Her struggles continued into elementary school, so much so that she was well known by the office staff for her antics and she became a target for bullies. Every call, every note felt like a brick added to my load of parenting shame, and when we pulled her out to homeschool her I dealt with guilt over removing her from daily contact with peers. My shame, guilt, and fear for the future painted the edges of our days and stole a lot of the joy from those years.

I don’t remember exactly when, but at some point it struck me that my girl’s struggles kept me on my knees on her behalf. There wasn’t a day that went by that I could forget to pray for her, to acknowledge that she had needs I didn’t understand and couldn’t meet.

There still isn’t. She still needs so much more than I can give her. And her little sister… Well, let’s just say that a sense of humor is sometimes the only thing that keeps our whole household from tumbling over the cliffs of insanity.

I love my girls, deeply, desperately, and I want to see them flourish. But I cannot – I will not – meet every need they have. I cannot understand everything about them, and I can’t control their choices as they stretch their wings. I can’t control what happens to them, what their years might hold.

But God caught us, didn’t He, mama friends? What would make us think He’s not chasing our babies just as hard?

Yes, this mama thing is ridiculously hard. We are never more vulnerable than when we’re pleading for our kids, splaying ourselves open as we lay them before the Throne of Grace.

What a beautiful gift that vulnerability is.

Where I cannot, He can.

Where I’m blind, He sees.

Where I’m fragile, He’s strong.

Where I fail them, He never will.

I am free to enjoy and celebrate them, trusting that God has them just as surely as He has me.

The best gift we can give our kids is to turn toward them as honest, joyful  owners of brokenness in need of God’s grace. To let our not-enoughness invite them to know the depths of the God who is Enough.

Let that shame go, warrior girl. You don’t have what it takes. And that’s exactly the way it’s supposed to be.

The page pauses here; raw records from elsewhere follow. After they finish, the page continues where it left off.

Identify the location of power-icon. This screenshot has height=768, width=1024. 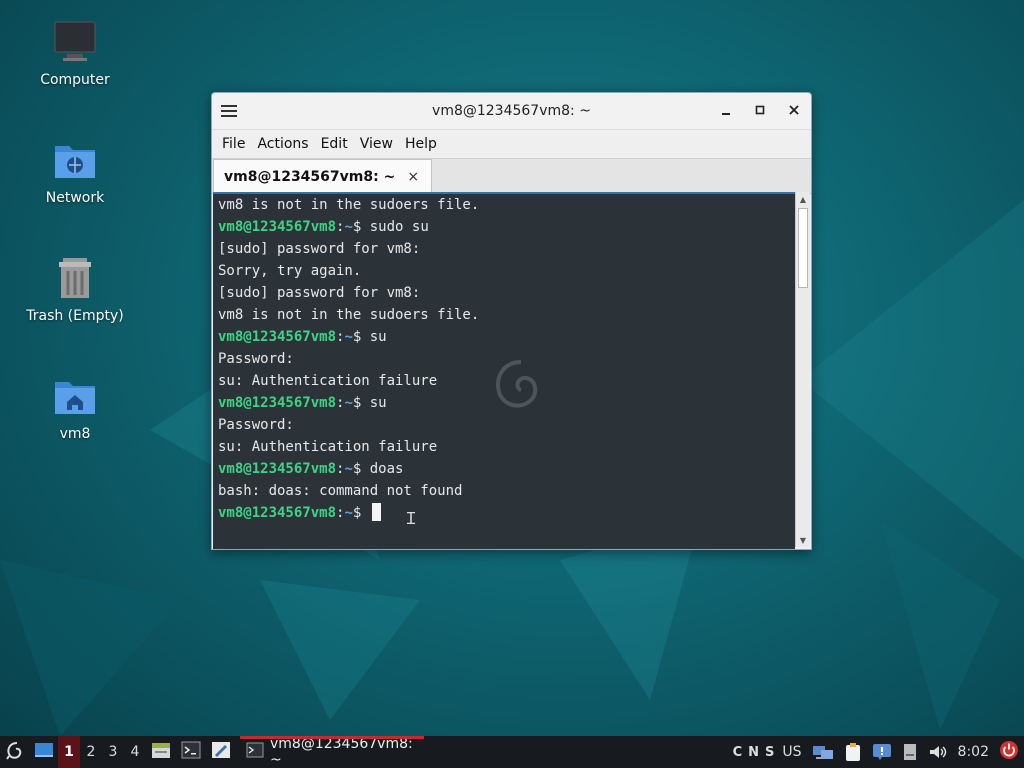
(1009, 752).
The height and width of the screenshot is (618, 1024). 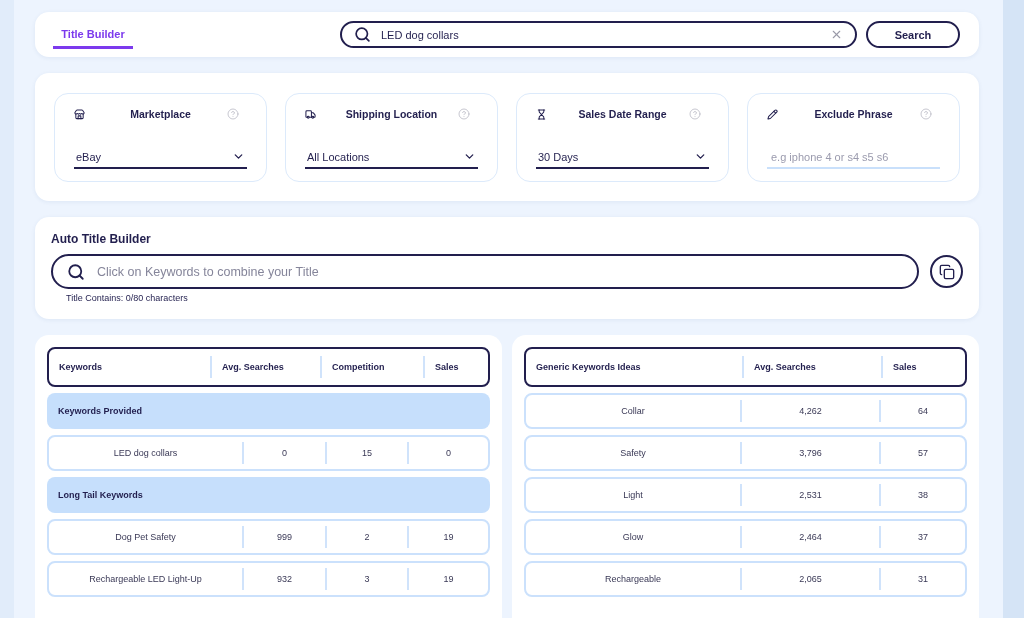 I want to click on table-cell: 37, so click(x=922, y=537).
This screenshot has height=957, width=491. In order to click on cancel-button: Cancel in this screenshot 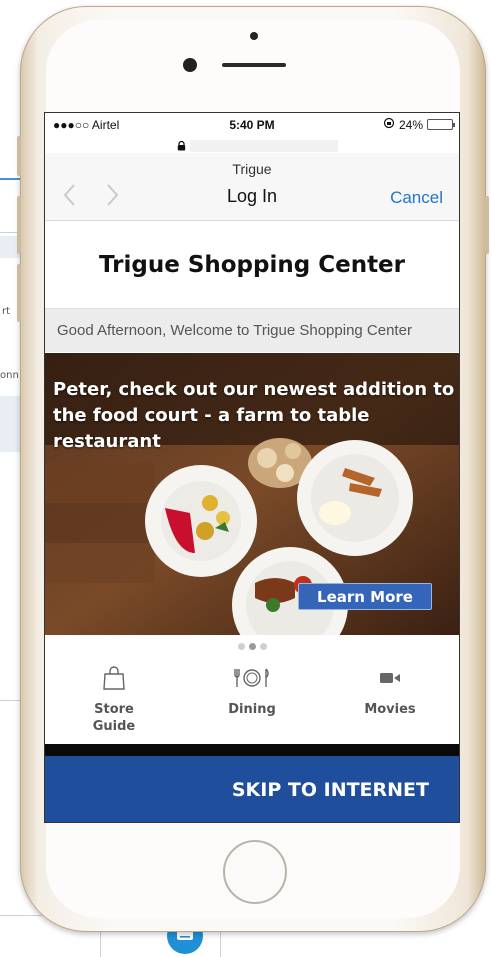, I will do `click(416, 198)`.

“Those who look to him for help will be radiant with joy; no shadow of shame will darken their faces.” ~Psalm 34:5 (NLT)

2 Comments

  1. Sasha Mills
    Nov 15, 2017

    You know my heart! I have felt that very same way … especially about my oldest child (who has autism and sensory processing). It challenges us to our core – and yet God is bigger. Thank you for reminding us that we can’t be enough – but thankfully God is.

  2. Turid
    Nov 17, 2017

    This is souch a wonderfully beautiful reminder if God’s truth. Turn to him with everything! What a blessing to read! Thank you.